Text to read —

LORD EVERSHED M. R. The question involved in the present case relates to a sum of Pounds 16,138 4s. 2d. which was received by the appellant company, Anglo-French Exploration Company Ltd. in the year 1949.
It is right that, at the outset of my judgment, I should refer to the terms of the schedule under which the claim is made, namely, Schedule D of the Income-tax Act, 1918, which was the Act of Parliament then in force. Its terms are very familiar, but I hope I shall be excused if I recite them : 'Tax under this schedule shall be charged in respect of -
(a) The annual profits or gains arising or accruing - ... (iii) to any person... from any trade, profession, employment, or vocation, whether the same be respectively carried on in the United Kingdom...' I have thought it right and relevant to refer to the terms of that schedule because, in my judgment, Mr. Borneman correctly reminded us that the cases of individual persons sought to be charged under Schedule E of the Act, where the charge is 'in respect of every employment of profit,' do not form a safe guide to cases under Schedule D, at least as a general proposition. We must consider the correctness or otherwise of the assessment here made in the light of the language which I have read of Schedule D.
The question, so interpreted, as it is before us can be thus expressed : Does this sum of Pounds 16,000 odd represent profits or gains of the Anglo-French Exploration Company Ltd. arising from its trade In other words, was it a sum received by the appellant company in the ordinary course or stream of its trading operations
The facts of the case are not in dispute, and since they are fully recited in the case stated, it is unnecessary for me to repeat the whole of the narrative. The essential facts, however, are as follows. The Anglo-French Exploration Company Ltd. - I will henceforth call it 'Anglo-French' - was formed as an English company at the end of last century : its its business being that of a mining and finance company particularly concerned, according to the terms of the case stated, with seeking scope for the investment of capital in South Africa.
Among the South African companies in which Anglo-French held for many years a substantial shareholding was the Kleinfontein Estates and Township Ltd., which I will henceforth call 'Kleinfontein.' In that company Anglo-French held, at all relevant dates, rather less than one third of the total of its share capital which consisted of shares of 5s. od. denomination. A similar but slightly larger shareholding in Kleinfontein was at all material times held by persons who were the trustees of the late Sir George Farrar. Anglo-French and the Farrar trustees had each of them two nominee directors on the board of Kleinfontein, but in fact, the fees, which were paid to the Anglo-French nominee directors, were in turn paid over by them to Anglo-French.

Objective 1 —
In the judgment above, rewrite the paragraph beginning "Among the South African companies" as a short bulleted list, keeping its main facts.
Objective 2 —
Under which schedule of which Act is the claim in the judgment made?
Objective 3 —
Print the judgment's text from "LORD EVERSHED M." up to and including "the year 1949.".

Material —
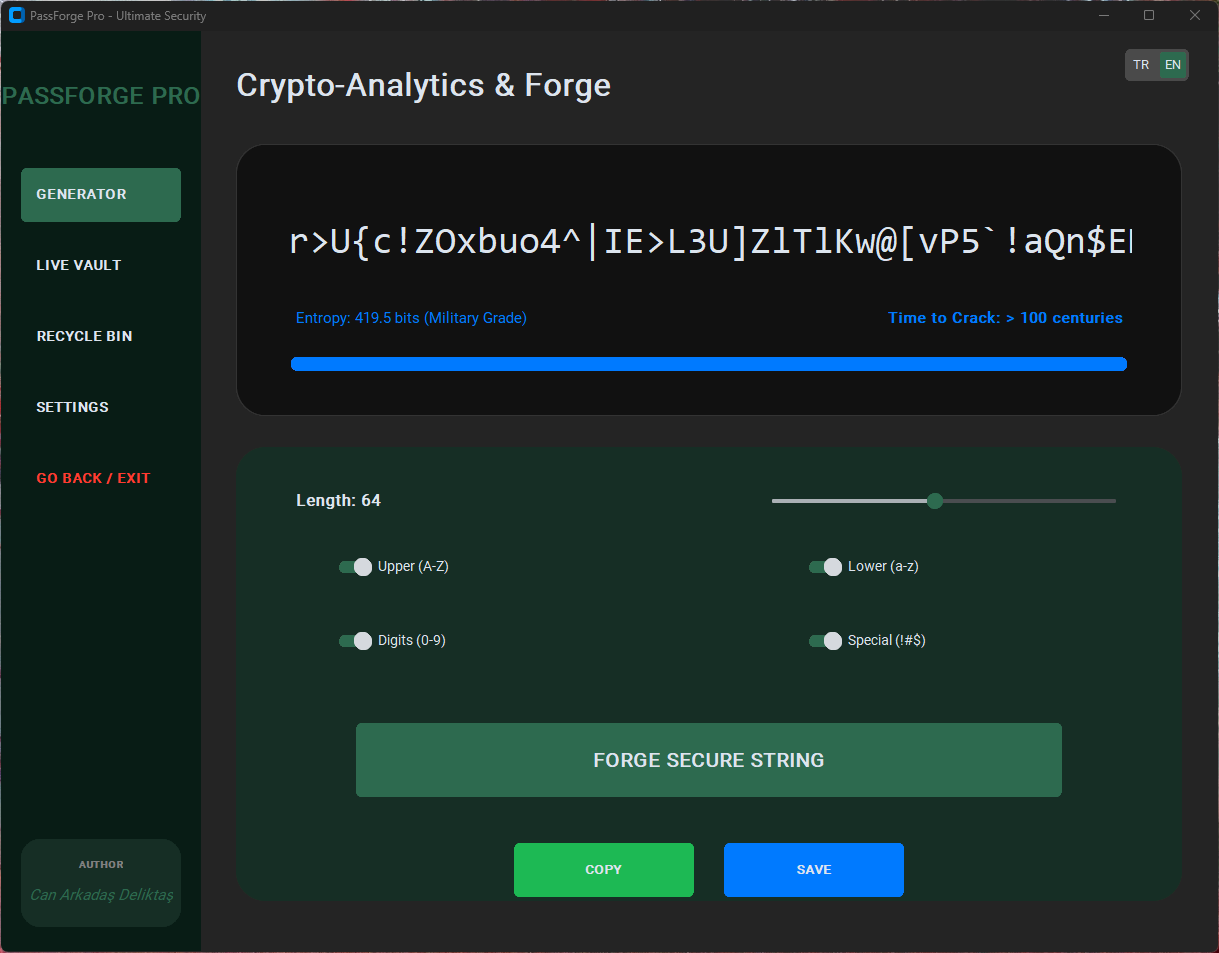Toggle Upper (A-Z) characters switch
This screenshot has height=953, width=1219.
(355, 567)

Expected answer 1 —
- Anglo-French held a substantial shareholding in Kleinfontein Estates and Township Ltd. ("Kleinfontein") for many years.
- At all relevant dates, that holding was rather less than one third of Kleinfontein's share capital, which was made up of 5s. shares.
- The trustees of the late Sir George Farrar held a similar but slightly larger shareholding at all material times.
- Anglo-French and the Farrar trustees each had two nominee directors on Kleinfontein's board.
- The fees paid to the Anglo-French nominee directors were passed on by them to Anglo-French.

Expected answer 2 —
Schedule D of the Income-tax Act, 1918.

Expected answer 3 —
LORD EVERSHED M. R. The question involved in the present case relates to a sum of Pounds 16,138 4s. 2d. which was received by the appellant company, Anglo-French Exploration Company Ltd. in the year 1949.